◆ **Your goal**
Reproduce verbatim the records running from the line containing "The height and width of the screenshot is (1509, 849)." up to and including the line containing "click(424, 98)", leaving the pictures out of your answer.

◆ **Extracted material**
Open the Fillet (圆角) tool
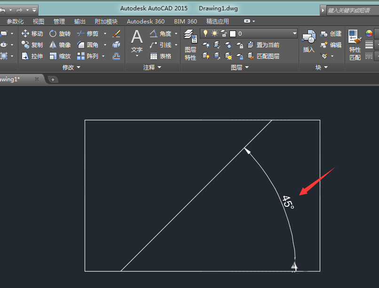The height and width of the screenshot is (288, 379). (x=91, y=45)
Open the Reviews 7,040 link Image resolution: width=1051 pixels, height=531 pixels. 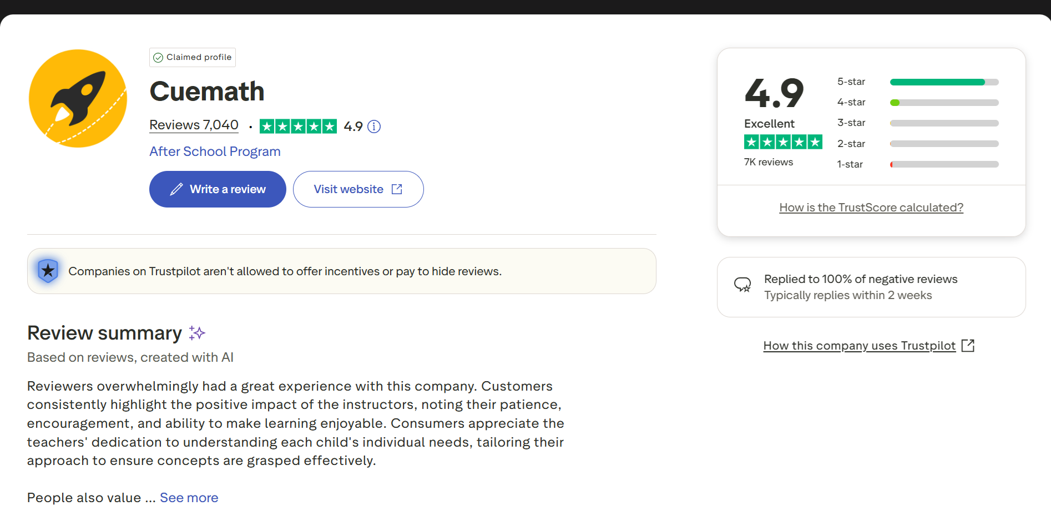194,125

---

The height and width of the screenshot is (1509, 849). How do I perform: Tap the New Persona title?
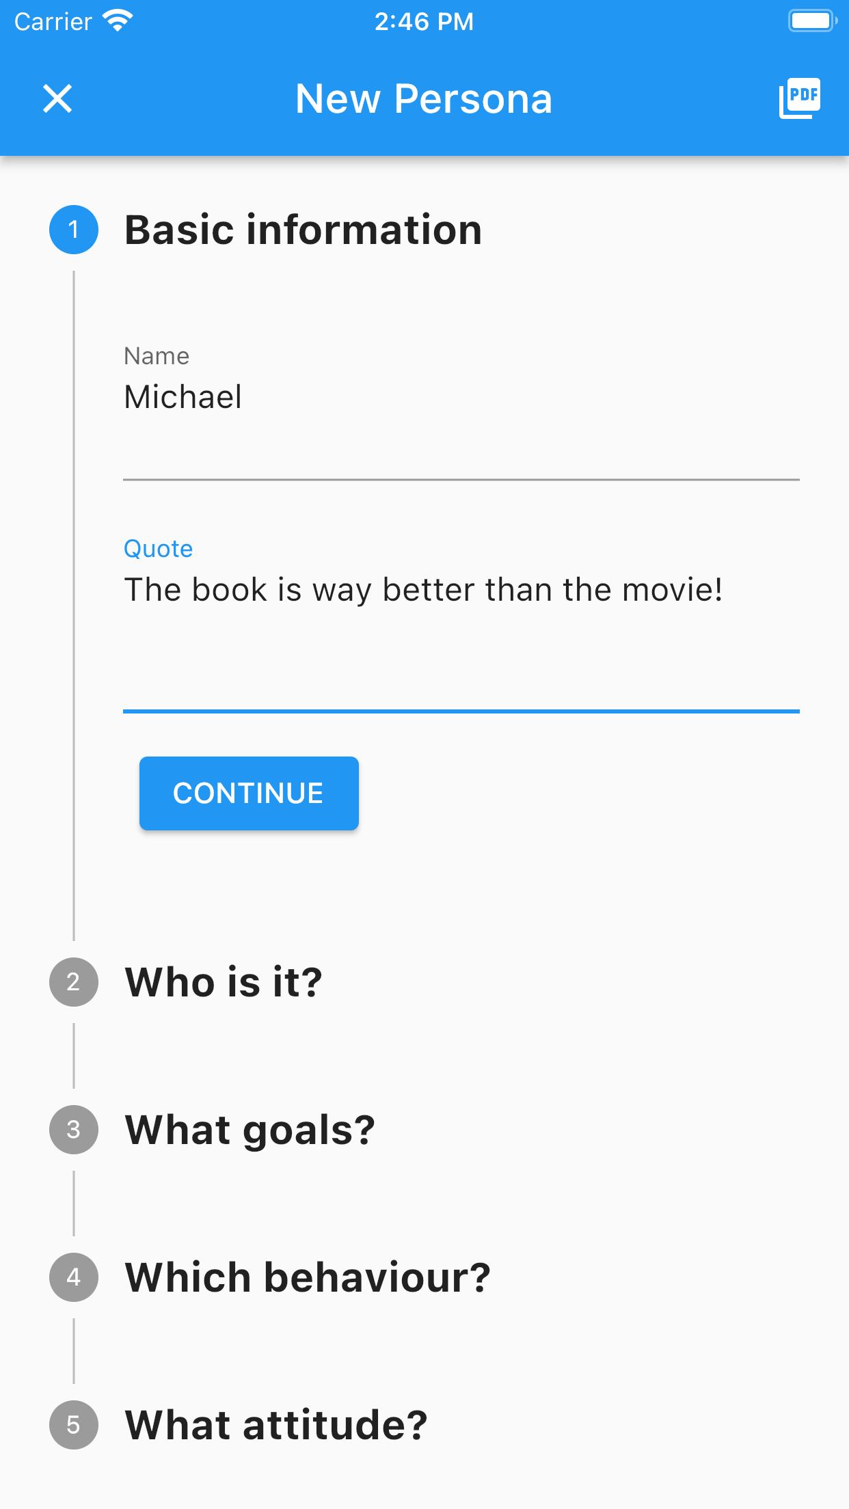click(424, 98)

---

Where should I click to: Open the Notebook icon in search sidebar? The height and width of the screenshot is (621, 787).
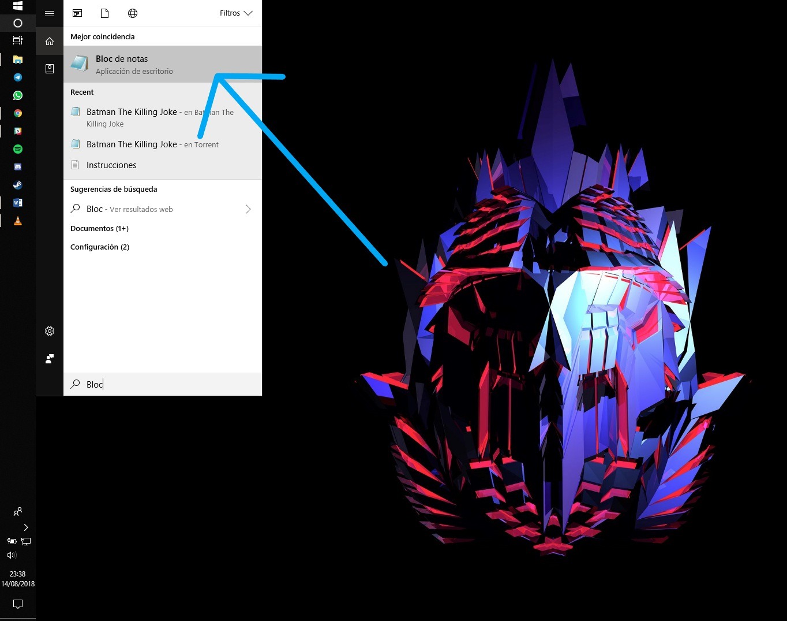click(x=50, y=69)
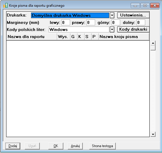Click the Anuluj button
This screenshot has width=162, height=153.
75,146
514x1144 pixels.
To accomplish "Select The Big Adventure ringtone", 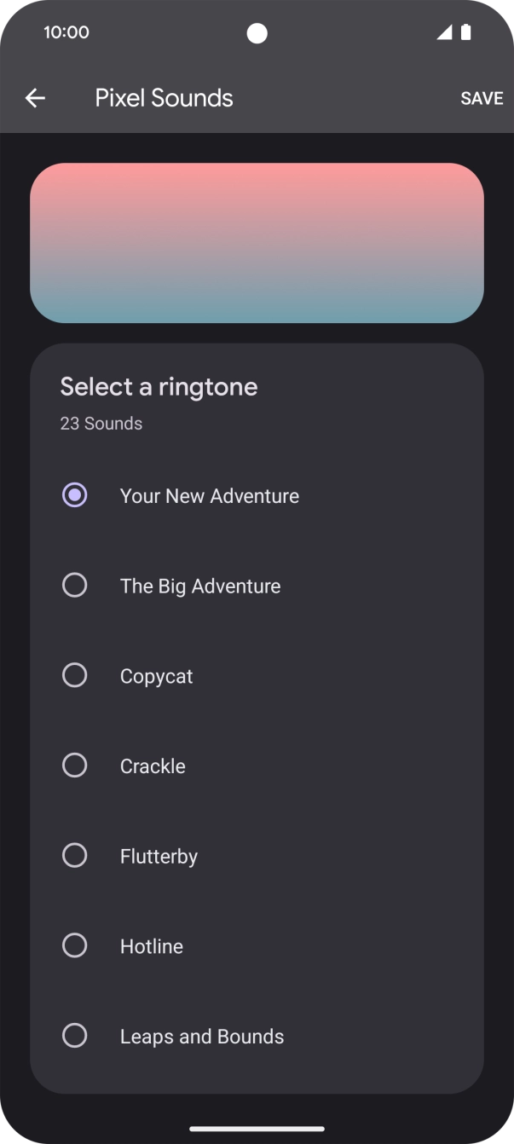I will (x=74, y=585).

◆ **Reply to the task**
The height and width of the screenshot is (1509, 849). How do I perform: Tap the New Persona title?
click(424, 98)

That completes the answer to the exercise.